Copy the following records line for line, without changing anything.

──────── AVAILABLE DATA ────────

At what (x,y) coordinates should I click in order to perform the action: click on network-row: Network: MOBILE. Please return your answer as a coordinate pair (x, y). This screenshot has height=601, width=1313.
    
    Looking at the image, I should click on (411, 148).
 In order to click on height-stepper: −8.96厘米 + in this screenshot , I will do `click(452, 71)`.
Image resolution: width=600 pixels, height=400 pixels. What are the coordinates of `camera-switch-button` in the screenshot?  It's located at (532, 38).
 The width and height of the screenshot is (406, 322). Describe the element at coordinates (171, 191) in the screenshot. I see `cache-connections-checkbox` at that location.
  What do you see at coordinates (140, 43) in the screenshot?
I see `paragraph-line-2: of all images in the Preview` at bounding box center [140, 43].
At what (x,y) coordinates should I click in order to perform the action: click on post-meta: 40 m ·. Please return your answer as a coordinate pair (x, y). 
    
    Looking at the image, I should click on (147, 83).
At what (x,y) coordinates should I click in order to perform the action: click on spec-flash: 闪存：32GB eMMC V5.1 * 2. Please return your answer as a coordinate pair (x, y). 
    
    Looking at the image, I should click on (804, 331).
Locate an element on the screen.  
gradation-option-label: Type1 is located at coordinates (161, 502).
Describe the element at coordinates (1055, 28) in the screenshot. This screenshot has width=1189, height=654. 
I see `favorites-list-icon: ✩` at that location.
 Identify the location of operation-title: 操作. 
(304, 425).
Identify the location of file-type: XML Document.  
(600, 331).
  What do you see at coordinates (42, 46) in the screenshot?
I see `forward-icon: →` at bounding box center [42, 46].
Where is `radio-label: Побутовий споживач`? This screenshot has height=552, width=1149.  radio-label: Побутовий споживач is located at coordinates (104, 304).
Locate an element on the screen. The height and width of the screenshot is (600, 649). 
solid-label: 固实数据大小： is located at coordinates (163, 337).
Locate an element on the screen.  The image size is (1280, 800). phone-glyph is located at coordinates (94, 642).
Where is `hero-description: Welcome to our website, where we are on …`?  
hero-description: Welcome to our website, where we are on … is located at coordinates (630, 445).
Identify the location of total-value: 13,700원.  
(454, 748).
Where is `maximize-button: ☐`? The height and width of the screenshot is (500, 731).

────────

* WRITTEN RESPONSE *
At what (x,y) coordinates should I click in order to perform the action: click on network-row: Network: MOBILE. Please return your answer as a coordinate pair (x, y). This screenshot has height=601, width=1313.
    
    Looking at the image, I should click on (411, 148).
 In order to click on height-stepper: −8.96厘米 + in this screenshot , I will do `click(452, 71)`.
Image resolution: width=600 pixels, height=400 pixels. What are the coordinates of `camera-switch-button` in the screenshot?  It's located at (532, 38).
 The width and height of the screenshot is (406, 322). Describe the element at coordinates (171, 191) in the screenshot. I see `cache-connections-checkbox` at that location.
  What do you see at coordinates (140, 43) in the screenshot?
I see `paragraph-line-2: of all images in the Preview` at bounding box center [140, 43].
At what (x,y) coordinates should I click in order to perform the action: click on post-meta: 40 m ·. Please return your answer as a coordinate pair (x, y). 
    
    Looking at the image, I should click on (147, 83).
At what (x,y) coordinates should I click in order to perform the action: click on spec-flash: 闪存：32GB eMMC V5.1 * 2. Please return your answer as a coordinate pair (x, y). 
    
    Looking at the image, I should click on (804, 331).
Locate an element on the screen.  
gradation-option-label: Type1 is located at coordinates (161, 502).
Describe the element at coordinates (1055, 28) in the screenshot. This screenshot has width=1189, height=654. 
I see `favorites-list-icon: ✩` at that location.
 Identify the location of operation-title: 操作. 
(304, 425).
Identify the location of file-type: XML Document.  
(600, 331).
  What do you see at coordinates (42, 46) in the screenshot?
I see `forward-icon: →` at bounding box center [42, 46].
Where is `radio-label: Побутовий споживач`? This screenshot has height=552, width=1149.  radio-label: Побутовий споживач is located at coordinates (104, 304).
Locate an element on the screen. The height and width of the screenshot is (600, 649). 
solid-label: 固实数据大小： is located at coordinates (163, 337).
Locate an element on the screen.  The image size is (1280, 800). phone-glyph is located at coordinates (94, 642).
Where is `hero-description: Welcome to our website, where we are on …`?  
hero-description: Welcome to our website, where we are on … is located at coordinates (630, 445).
Identify the location of total-value: 13,700원.  
(454, 748).
Where is `maximize-button: ☐`? The height and width of the screenshot is (500, 731).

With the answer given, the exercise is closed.